WORK ORDER:
Nothing but the records themselves, exactly as written and free of pictures, should appear in your response.

== == ==

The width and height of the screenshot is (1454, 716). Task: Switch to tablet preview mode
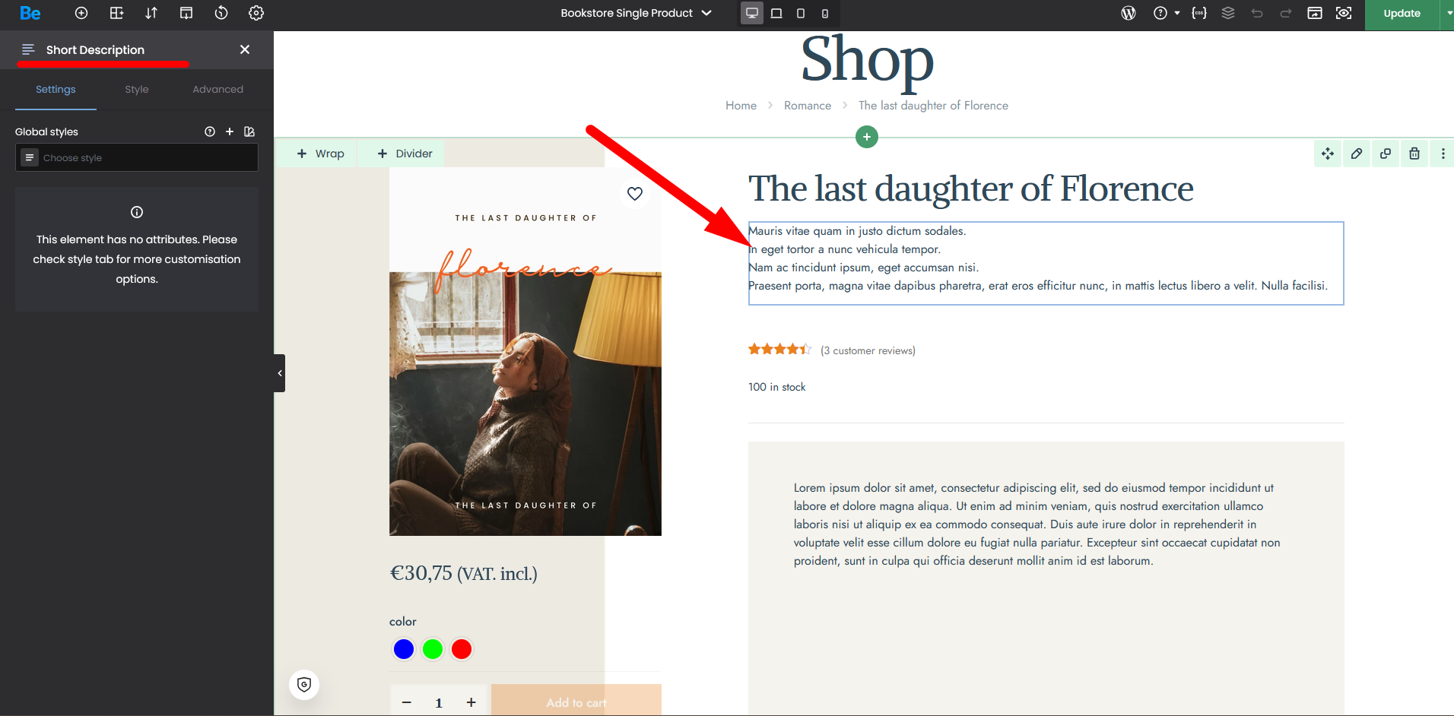801,13
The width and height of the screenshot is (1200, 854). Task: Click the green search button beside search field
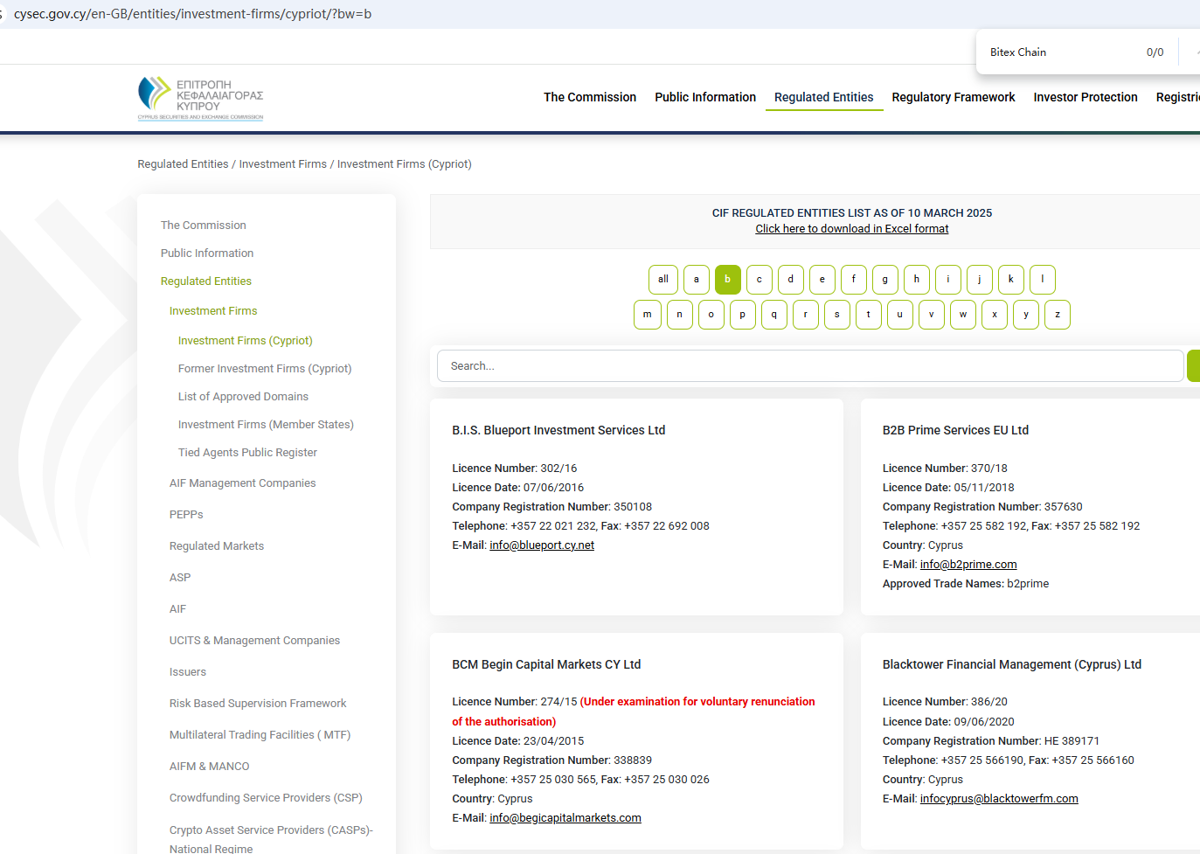(1193, 366)
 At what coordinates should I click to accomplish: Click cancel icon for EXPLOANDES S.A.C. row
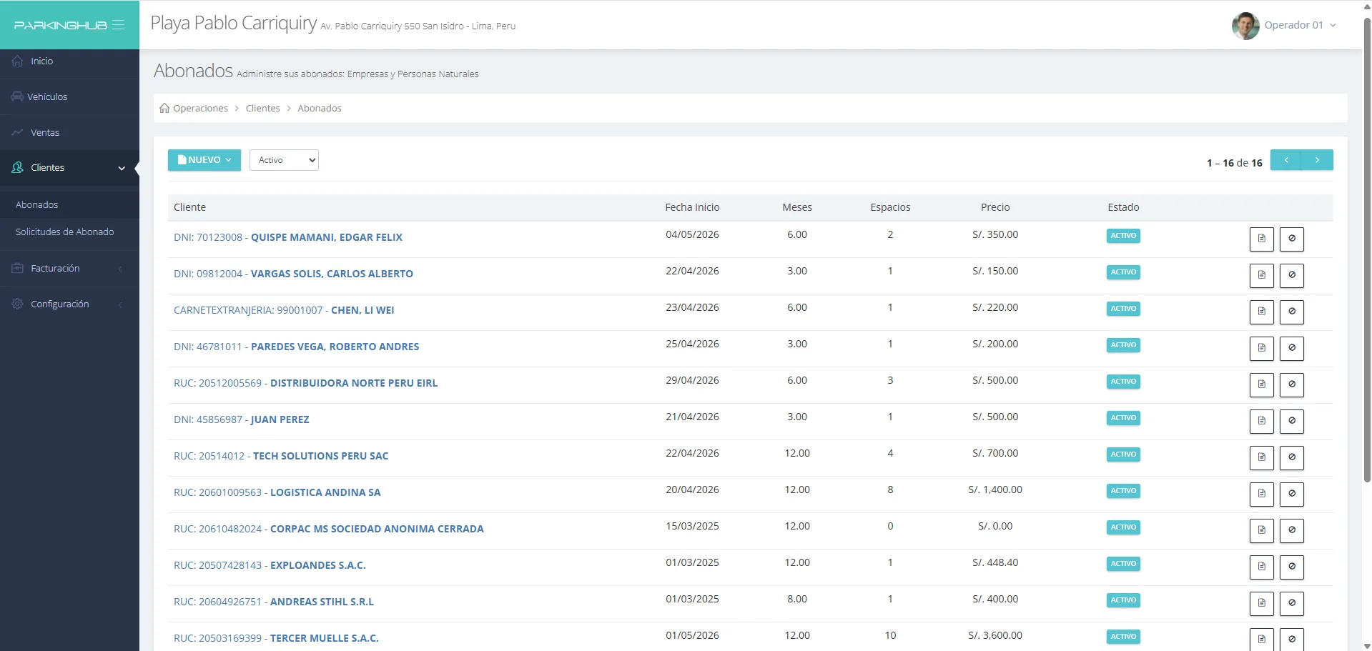point(1291,567)
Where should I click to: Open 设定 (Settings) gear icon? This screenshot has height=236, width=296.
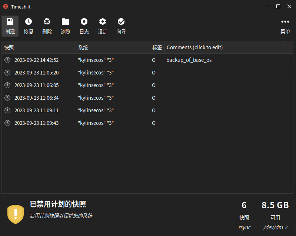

== == ==

ANSWER SPACE:
The width and height of the screenshot is (1454, 716). Task: Switch to tablet preview mode
801,13
The width and height of the screenshot is (1200, 854). Task: Click the green search button beside search field
(1193, 366)
 At what coordinates should I click to accomplish: Click cancel icon for EXPLOANDES S.A.C. row
point(1291,567)
Where should I click to: Open 设定 (Settings) gear icon? This screenshot has height=236, width=296.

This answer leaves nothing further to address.